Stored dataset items
++++++++

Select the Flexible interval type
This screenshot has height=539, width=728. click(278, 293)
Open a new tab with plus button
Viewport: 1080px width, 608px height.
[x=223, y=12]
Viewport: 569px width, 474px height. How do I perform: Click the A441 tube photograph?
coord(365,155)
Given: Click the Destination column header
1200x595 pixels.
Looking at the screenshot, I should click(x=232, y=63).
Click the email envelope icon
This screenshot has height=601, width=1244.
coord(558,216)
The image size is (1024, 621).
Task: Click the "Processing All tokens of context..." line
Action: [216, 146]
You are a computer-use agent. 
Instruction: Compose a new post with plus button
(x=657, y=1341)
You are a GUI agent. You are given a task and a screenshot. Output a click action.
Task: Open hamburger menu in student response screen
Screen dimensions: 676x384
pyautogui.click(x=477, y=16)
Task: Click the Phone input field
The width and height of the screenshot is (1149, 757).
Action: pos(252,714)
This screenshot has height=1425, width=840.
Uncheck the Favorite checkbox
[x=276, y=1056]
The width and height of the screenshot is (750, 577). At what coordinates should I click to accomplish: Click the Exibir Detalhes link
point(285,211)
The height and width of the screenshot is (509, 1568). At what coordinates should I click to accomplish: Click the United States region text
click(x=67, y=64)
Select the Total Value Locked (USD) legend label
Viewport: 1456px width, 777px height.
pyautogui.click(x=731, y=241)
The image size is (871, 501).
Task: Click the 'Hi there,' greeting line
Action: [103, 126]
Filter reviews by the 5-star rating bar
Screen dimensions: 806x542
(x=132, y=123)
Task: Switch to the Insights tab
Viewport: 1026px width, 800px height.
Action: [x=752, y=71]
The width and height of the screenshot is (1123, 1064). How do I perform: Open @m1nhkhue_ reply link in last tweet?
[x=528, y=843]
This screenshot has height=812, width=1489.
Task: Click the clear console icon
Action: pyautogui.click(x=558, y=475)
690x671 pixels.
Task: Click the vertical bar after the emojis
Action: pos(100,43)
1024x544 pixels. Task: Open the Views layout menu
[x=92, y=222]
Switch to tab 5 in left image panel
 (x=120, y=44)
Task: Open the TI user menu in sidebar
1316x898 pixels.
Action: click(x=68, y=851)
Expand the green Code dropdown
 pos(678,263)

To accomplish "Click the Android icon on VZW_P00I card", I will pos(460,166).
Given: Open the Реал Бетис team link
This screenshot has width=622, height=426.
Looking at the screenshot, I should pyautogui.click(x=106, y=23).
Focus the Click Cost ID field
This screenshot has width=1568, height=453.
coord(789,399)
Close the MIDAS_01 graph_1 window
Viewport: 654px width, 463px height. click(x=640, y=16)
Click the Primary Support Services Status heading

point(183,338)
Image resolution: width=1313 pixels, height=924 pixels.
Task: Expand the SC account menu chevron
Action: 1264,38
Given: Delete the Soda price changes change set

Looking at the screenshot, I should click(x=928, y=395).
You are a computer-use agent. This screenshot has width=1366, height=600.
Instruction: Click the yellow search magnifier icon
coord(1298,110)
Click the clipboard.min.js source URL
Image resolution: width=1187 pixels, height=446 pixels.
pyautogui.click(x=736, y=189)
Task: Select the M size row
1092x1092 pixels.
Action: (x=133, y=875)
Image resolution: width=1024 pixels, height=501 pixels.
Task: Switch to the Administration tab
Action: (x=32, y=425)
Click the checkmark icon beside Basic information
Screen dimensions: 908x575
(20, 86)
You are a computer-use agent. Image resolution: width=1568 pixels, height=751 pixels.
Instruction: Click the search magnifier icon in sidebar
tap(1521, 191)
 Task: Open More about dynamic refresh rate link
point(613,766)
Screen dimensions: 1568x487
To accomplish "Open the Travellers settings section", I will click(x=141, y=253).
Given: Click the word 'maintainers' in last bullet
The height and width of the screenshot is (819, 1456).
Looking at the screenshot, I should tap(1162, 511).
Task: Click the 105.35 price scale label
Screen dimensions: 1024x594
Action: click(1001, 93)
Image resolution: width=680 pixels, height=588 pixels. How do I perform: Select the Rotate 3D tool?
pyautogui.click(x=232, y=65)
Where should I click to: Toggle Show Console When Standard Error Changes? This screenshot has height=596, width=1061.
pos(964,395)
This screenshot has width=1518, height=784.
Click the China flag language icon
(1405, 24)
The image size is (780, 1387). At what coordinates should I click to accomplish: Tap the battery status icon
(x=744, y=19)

++++++++

**What to produce:** Retype the records above exactly, from their first line through the line that contains "Select the Total", and stop there.

**Solution to this task:**
Select the Flexible interval type
This screenshot has height=539, width=728. click(278, 293)
Open a new tab with plus button
Viewport: 1080px width, 608px height.
[x=223, y=12]
Viewport: 569px width, 474px height. How do I perform: Click the A441 tube photograph?
coord(365,155)
Given: Click the Destination column header
1200x595 pixels.
Looking at the screenshot, I should click(x=232, y=63).
Click the email envelope icon
This screenshot has height=601, width=1244.
coord(558,216)
The image size is (1024, 621).
Task: Click the "Processing All tokens of context..." line
Action: [216, 146]
You are a computer-use agent. 
Instruction: Compose a new post with plus button
(x=657, y=1341)
You are a GUI agent. You are given a task and a screenshot. Output a click action.
Task: Open hamburger menu in student response screen
Screen dimensions: 676x384
pyautogui.click(x=477, y=16)
Task: Click the Phone input field
The width and height of the screenshot is (1149, 757).
Action: pos(252,714)
This screenshot has height=1425, width=840.
Uncheck the Favorite checkbox
[x=276, y=1056]
The width and height of the screenshot is (750, 577). At what coordinates should I click to accomplish: Click the Exibir Detalhes link
point(285,211)
The height and width of the screenshot is (509, 1568). At what coordinates should I click to accomplish: Click the United States region text
click(x=67, y=64)
Select the Total Value Locked (USD) legend label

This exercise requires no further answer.